The agency began investigating alleged Euribor rigging in 2015 and secured four convictions
The agency began investigating alleged Euribor rigging in 2015 and secured 4 convictions with 3 acquittals © Charlie Bibby/FT

The UK’s Serious Fraud Office has concluded its five-year investigation into the rigging of a key interest rate benchmark after withdrawing arrest warrants for four former traders it had wanted to prosecute.

The anti-graft agency said it made its decision after French and German courts refused to extradite Joerg Vogt, Ardalan Gharagozlou, Kai-Uwe Kappauf and Stephane Esper. The first three worked for Deutsche Bank at the time of the alleged manipulation of the Euribor rate, the European version of Libor, before the 2008 financial crisis while Mr Esper worked for Société Générale.

All four had refused to attend court hearings in Britain. They have all left the banks except for Mr Kappauf, who still works for Deutsche Bank.

The move, announced quietly on Wednesday, comes four years after Frankfurt prosecutors dropped a case into alleged rigging of Euribor after deciding it did not constitute a crime under German law.

The SFO’s decision draws a line under all active inquiries into the case, which covered alleged rigging of Euribor by bankers in order to benefit their trading positions. 

Euribor is the average interest rate at which European banks are prepared to lend to one another and the rate is set after submissions by 48 “panel banks”.

The agency began investigating alleged Euribor rigging in 2015, and secured four convictions but also saw three acquittals from its prosecutions. The case proved messy, with one defendant absconding before his trial began and European courts refusing to surrender suspects. 

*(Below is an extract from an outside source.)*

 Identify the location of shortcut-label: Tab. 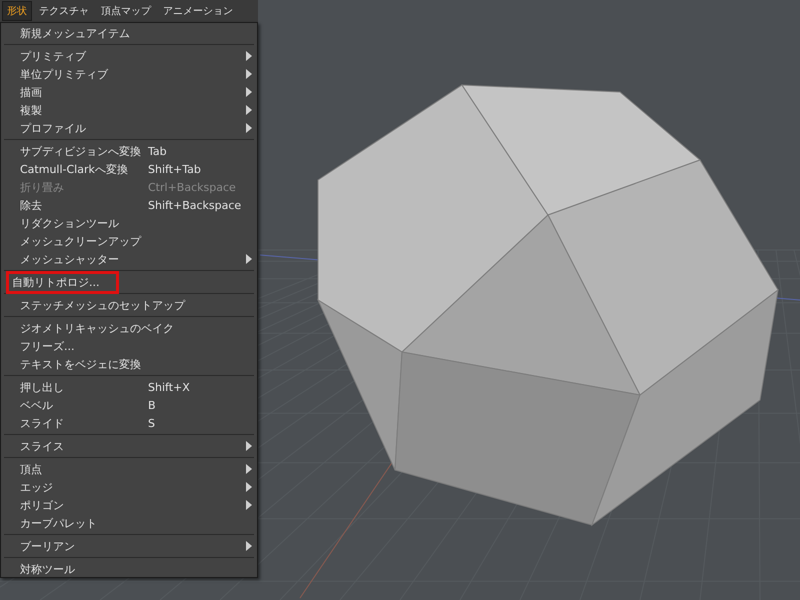
(158, 151).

Christian Bittar was sentenced to more than five years in jail in 2018 after he admitted manipulating the Euribor rate
Christian Bittar was sentenced to more than five years in jail in 2018 after he admitted manipulating the Euribor rate © Jason Alden/Bloomberg

Christian Bittar, a former Deutsche Bank trader and one of the most successful interest rate traders in the world, was one of the four traders convicted in 2018 and 2019. He admitted manipulating the Euribor rate and was sentenced to five years and four months in prison. 

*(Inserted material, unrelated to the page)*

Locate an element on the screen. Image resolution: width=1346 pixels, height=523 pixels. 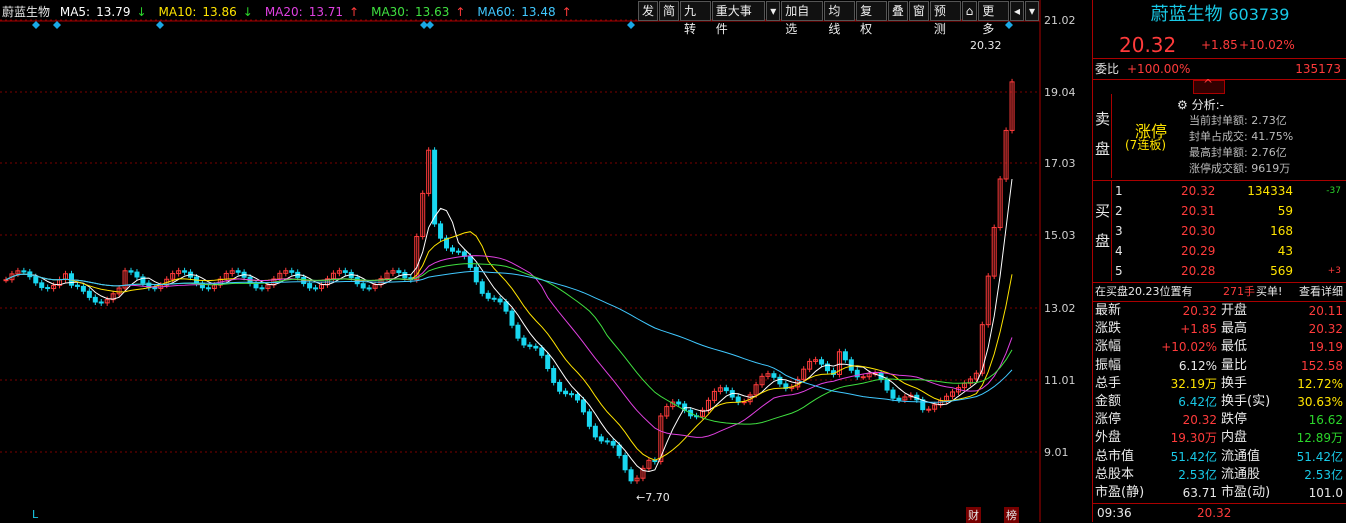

Former Barclays trader Philippe Moryoussef, a French national, refused to attend his London trial in 2018 and was convicted in absentia. He was sentenced to an eight-year jail term and the SFO continues to seek his presence in the UK to serve that sentence. 

Former Barclays trader Carlo Palombo was found guilty last year
Former Barclays trader Carlo Palombo was found guilty last year © Simon Dawson/Bloomberg

Carlo Palombo, a British-Italian dual national and ex-Barclays trader, was found guilty by a jury in March 2019 as well as fellow Barclays trader Colin Bermingham, who worked as a senior rate submitter. 

The Euribor investigation was initiated after the SFO’s probe into the manipulation of the key Libor benchmark during the financial crisis. Both concerned wrongdoing by bankers that the anti-graft agency said had undermined the integrity of the financial system.

Aziz Rahman, senior partner at law firm Rahman Ravelli, said the investigation had concluded with a “mixed bag of results”, including the acquittal of Andreas Hauschild, a former Deutsche Bank employee who the SFO said during his trial had “ruled the roost” during the period of alleged manipulation. 

Mr Hauschild was accused of conspiring with the four convicted traders but was cleared by a jury last year, after being extradited from Italy to stand trial. Former Deutsche Bank employee Achim Kraemer was also found not guilty in 2018, and ex-Barclays banker Sisse Bohart was acquitted in 2019. 

On Wednesday, the SFO confirmed it had concluded and closed its investigations into Mr Vogt, Mr Gharagozlou, Mr Kappauf and Mr Esper.